Un algoritmo es como una receta. Si querés hacer un budín de limón, seguís una secuencia de pasos. En el ámbito digital es igual: un algoritmo toma incontables pasos invisibles para mostrarnos resultados personalizados. Por ejemplo, en una red social como X (ex Twitter), el algoritmo selecciona qué contenidos ver, basándose en lo que seguimos, lo que comentamos, lo que nos gusta o ignoramos. Hay decisiones que tomamos de forma consciente, pero muchas otras son automáticas. Lo importante es entender que los algoritmos proponen una forma de ver el mundo que se adapta a lo que ya pensamos, y que muchas veces solo refuerzan nuestros sesgos. Por eso digo que funcionan como agentes invisibles que condicionan nuestras relaciones, creencias y consumos.
—¿Qué consejo darías para no caer en este piloto automático que nos imponen los algoritmos?
Yo hablo de pequeños actos de rebeldía algorítmica. El primero es volver a dudar. Volver a cuestionar lo que nos muestran como verdad, porque naturalizamos muchísimo. Nos aparece una noticia y la damos por cierta. Nos aparece un perfil y creemos que ese vínculo es auténtico. Todo está muy servido en bandeja y nos olvidamos de preguntarnos por qué vemos lo que vemos. Es importante no aceptar pasivamente todo lo que la tecnología nos ofrece. Volver a preguntarnos, a pensar más allá del scroll, es una forma de recuperar agencia.

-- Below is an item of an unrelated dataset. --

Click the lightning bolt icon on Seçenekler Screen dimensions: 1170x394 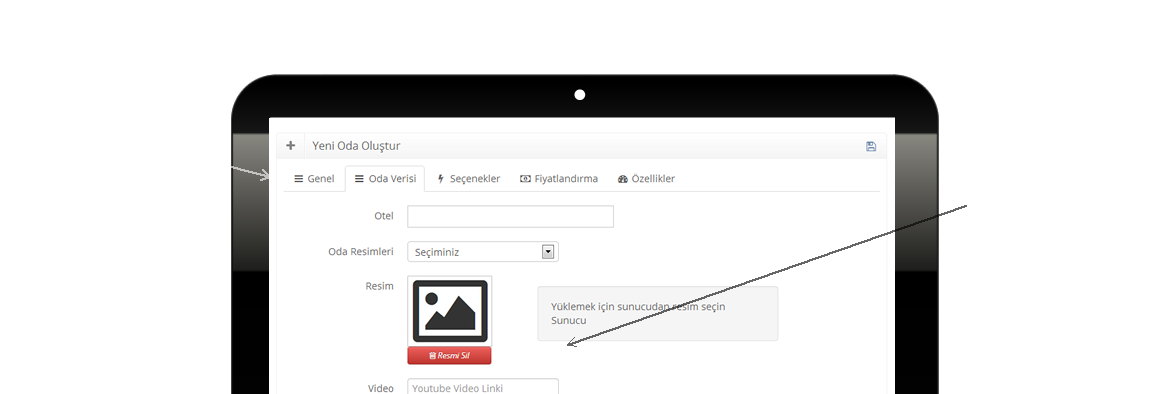click(440, 178)
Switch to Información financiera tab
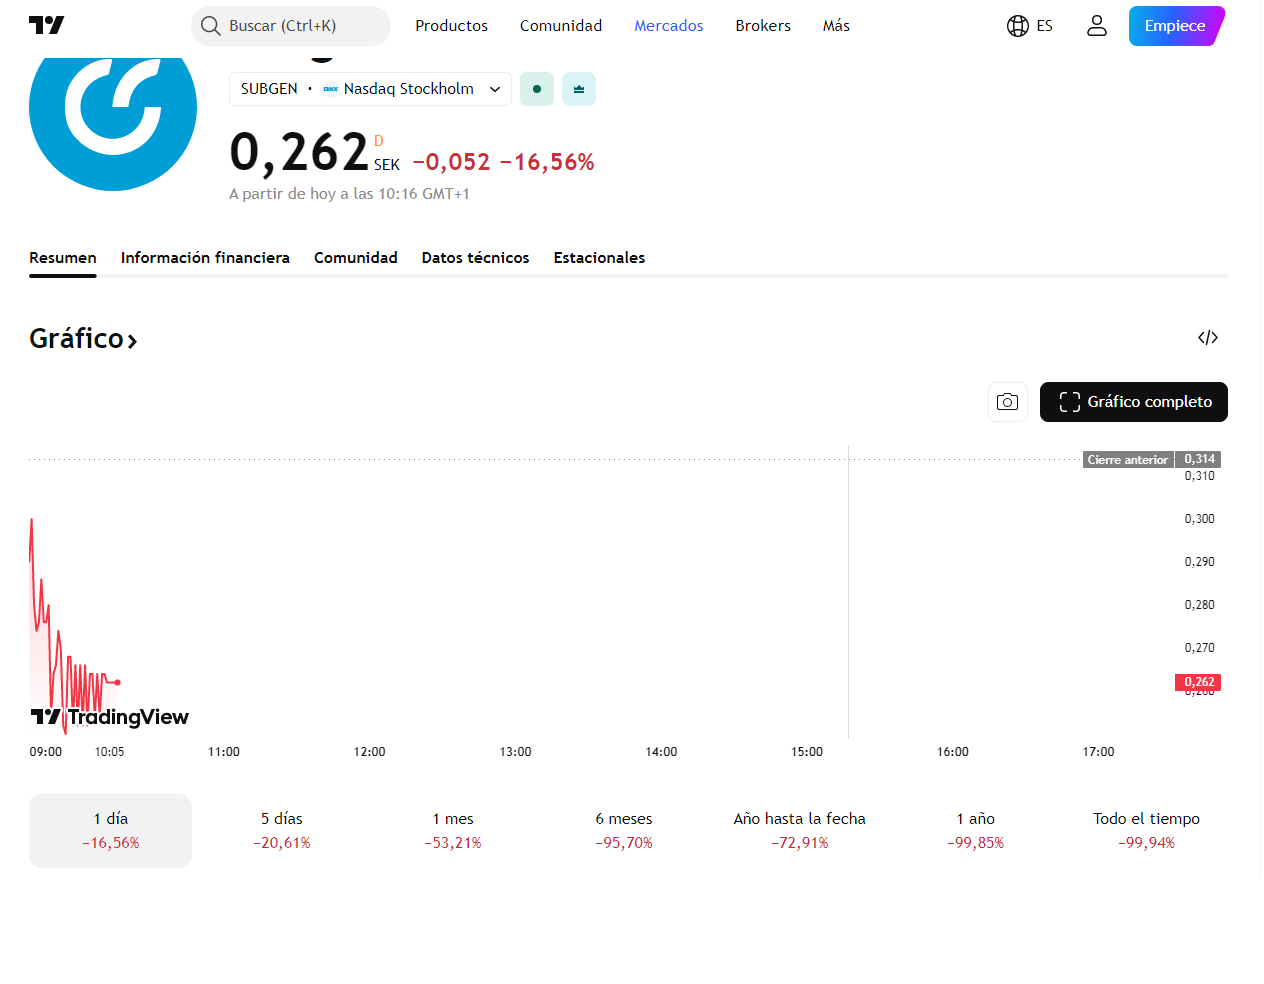Screen dimensions: 1264x984 [205, 258]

- Te puede interesar: Cómo la inteligencia artificial y la blockchain están transformando la industria musical
—Mencionaste la frase “no tener todo tan servido en bandeja”. ¿Cómo se aplica eso, por ejemplo, a la educación o al trabajo?
Ese es uno de los desafíos más grandes. La inteligencia artificial democratizó el acceso a herramientas que antes eran impensadas. Pero ahora el reto está en cómo volvemos a poner en valor el proceso. ¿Cómo le explicás a un chico de escuela primaria que vale la pena esforzarse, si todo parece estar al alcance de un clic? Yo no tengo hijos, pero los del futuro probablemente me dirán: ‘¿Vos imprimías los apuntes y los subrayabas con marcador amarillo? ¿Para qué perdías el tiempo así?’.
Justamente, hoy, leer un libro o escribirlo es un acto contracultural. Porque todo nos empuja a lo instantáneo, a lo perfecto. Tenemos que reivindicar lo imperfecto, lo manual, lo que lleva tiempo. No solo en la educación, también en los vínculos, en el amor, en cómo consumimos información.

—¿Cómo ves a Argentina posicionada en este nuevo escenario tecnológico global?
Creo que estamos muy bien posicionados. La tecnología se ha horizontalizado mucho. Hoy el teléfono que tenés vos o el que tengo yo es probablemente igual al del presidente de Estados Unidos. La inteligencia artificial a la que acceden en San Francisco es la misma que usamos nosotros acá. Después viene otro tema, que es la adopción cultural. Pero en términos de talento, Argentina tiene una capacidad creativa enorme, en parte porque estamos acostumbrados a lidiar con ciclos económicos y políticos difíciles. Eso nos da herramientas para adaptarnos rápido, para innovar. Somos el país con más unicornios per cápita de Latinoamérica, y eso habla de nuestra potencia.
—¿Qué opinás sobre la moderación de contenido? ¿Cuál es su rol hoy?
La moderación de contenido es un tema clave y muy delicado. Se mueven entre dos extremos: la libertad de expresión total y la censura. Un ejemplo reciente fue durante la guerra entre Irán e Israel, donde se difundieron videos falsos, algunos incluso eran de videojuegos, que pretendían mostrar ataques reales. En casos así, el rol de los moderadores es fundamental para frenar la desinformación. Creo que hay una responsabilidad compartida: los usuarios, las plataformas tecnológicas y los gobiernos. Nosotros como sociedad debemos tener una mirada crítica. Las plataformas deben asumir compromisos más claros. Y los gobiernos tienen que legislar con criterio, sin caer en la censura, pero generando marcos que protejan a los usuarios y promuevan una información verificada.